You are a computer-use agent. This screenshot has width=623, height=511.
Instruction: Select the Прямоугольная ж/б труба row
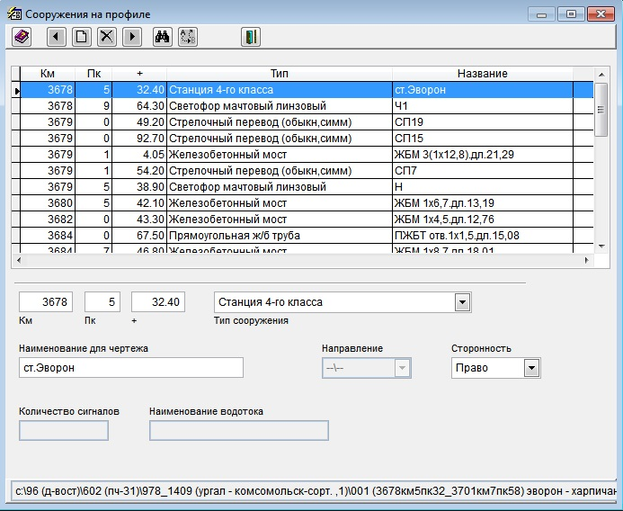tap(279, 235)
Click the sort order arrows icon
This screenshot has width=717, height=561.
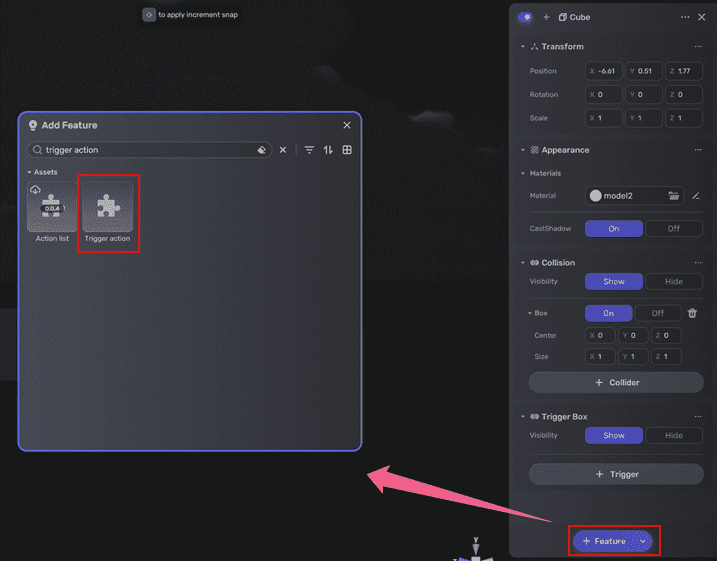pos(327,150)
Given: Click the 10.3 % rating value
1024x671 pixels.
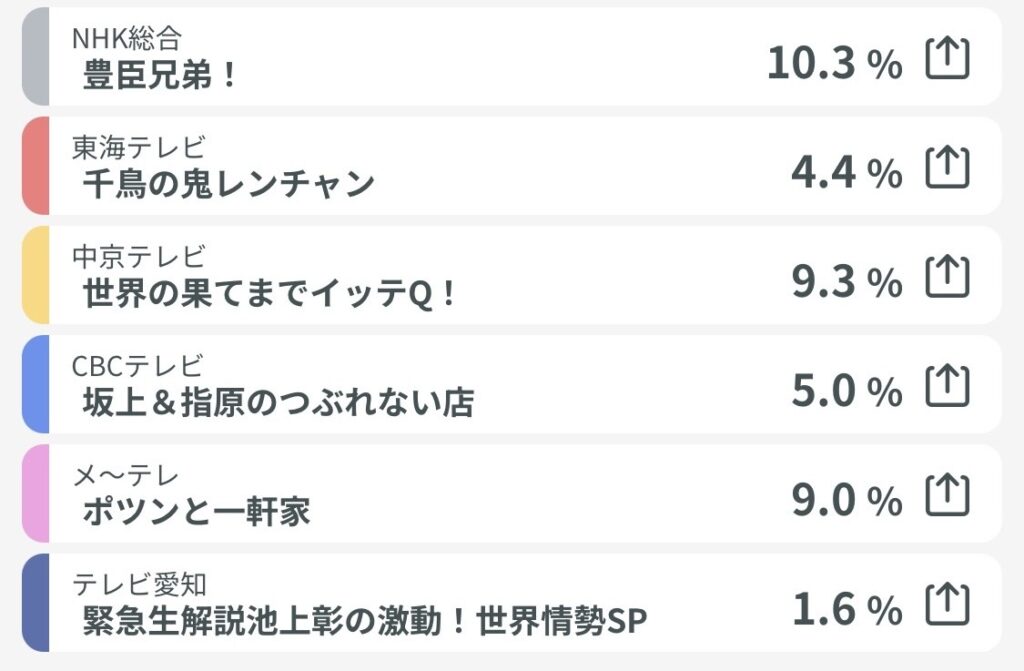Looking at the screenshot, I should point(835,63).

════

- [What the task asks]: The span to retype runs from the line containing "Given: Click the 10.3 % rating value" through the last line of the listing above, both ends included; copy it exactly, without pictures.

- [Solution]:
Given: Click the 10.3 % rating value
1024x671 pixels.
Looking at the screenshot, I should point(835,63).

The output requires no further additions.